[Entries on target coordinates]
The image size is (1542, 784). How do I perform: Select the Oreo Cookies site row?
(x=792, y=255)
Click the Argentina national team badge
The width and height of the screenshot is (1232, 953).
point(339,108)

### EXERCISE PROMPT
Put the lines of the material above into a numbered list, omitting any blank lines.

### CORRECT OUTPUT
1. The image size is (1542, 784). How do I perform: Select the Oreo Cookies site row?
2. (x=792, y=255)
3. Click the Argentina national team badge
4. The width and height of the screenshot is (1232, 953).
5. point(339,108)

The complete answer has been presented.